[Exercise details]: Copy the rows below verbatim, line for line, leaving out the pictures.

[Given information]:
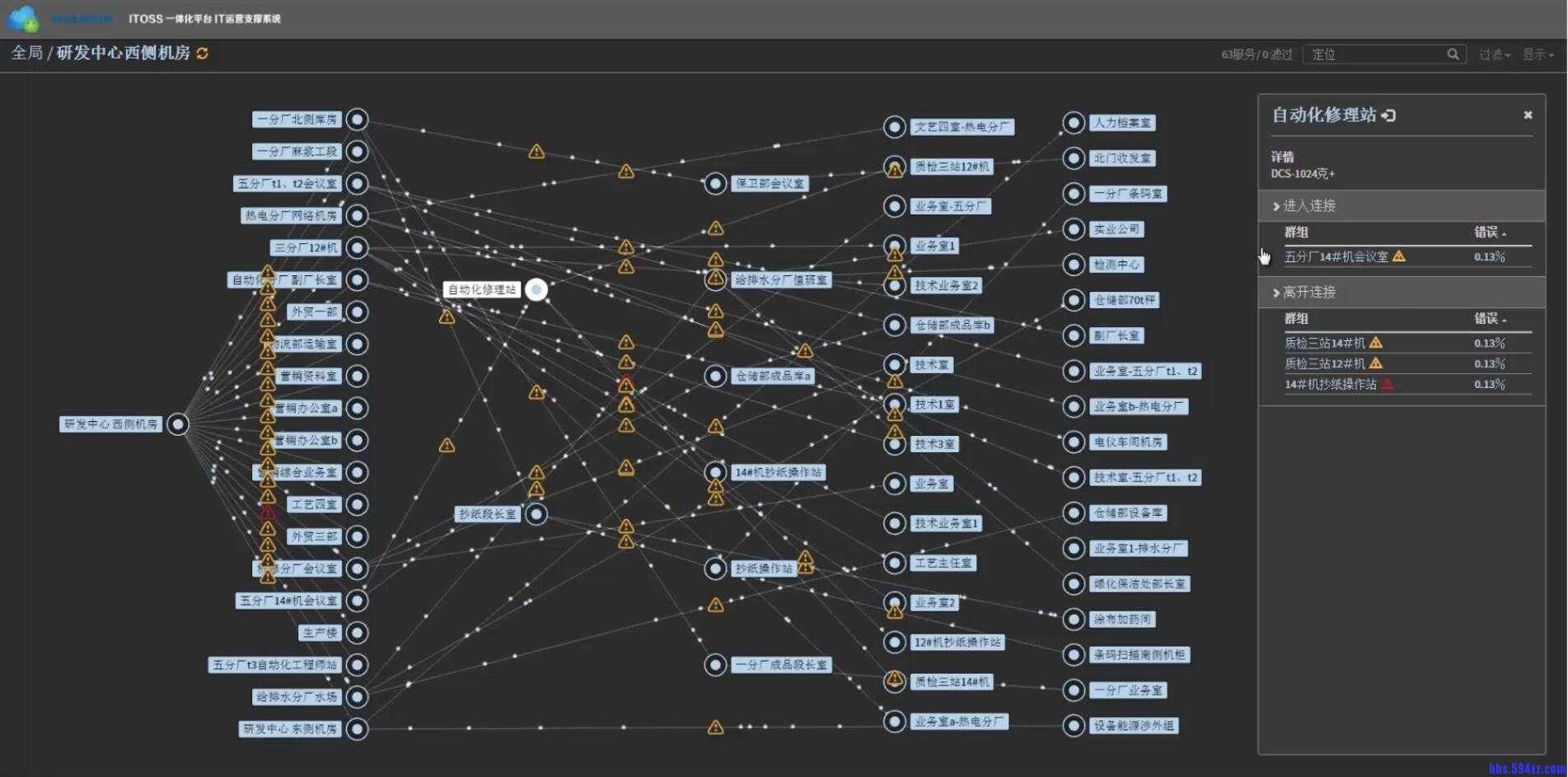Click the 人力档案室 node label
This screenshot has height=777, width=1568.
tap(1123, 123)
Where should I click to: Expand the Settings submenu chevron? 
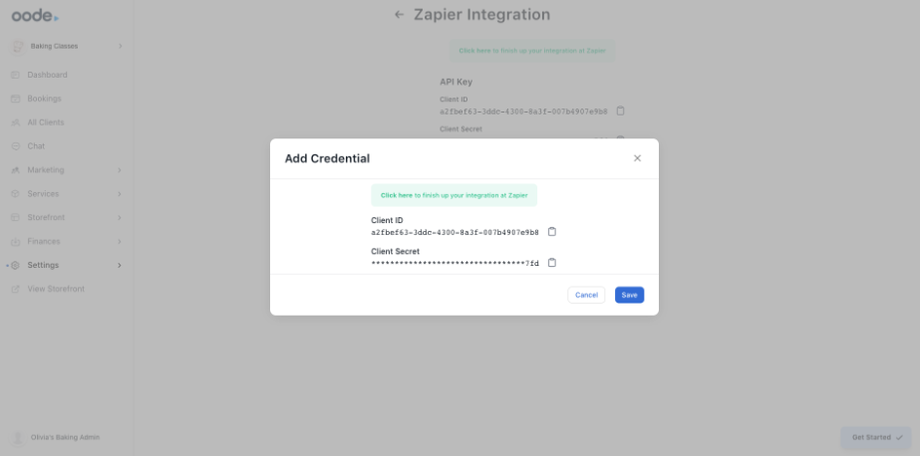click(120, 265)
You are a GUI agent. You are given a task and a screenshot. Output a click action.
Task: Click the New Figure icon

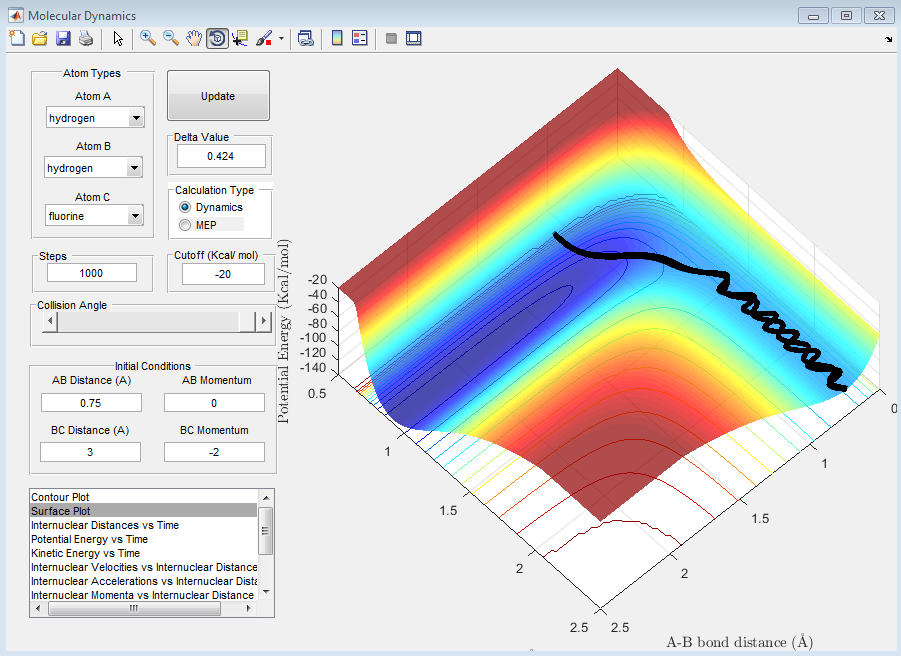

[Reply to the task]:
Click the 人力档案室 node label
This screenshot has height=777, width=1568.
tap(1123, 123)
Where should I click to: Expand the Settings submenu chevron? 
click(120, 265)
You are a GUI agent. You are given a task and a screenshot. Output a click action.
Task: Click the New Figure icon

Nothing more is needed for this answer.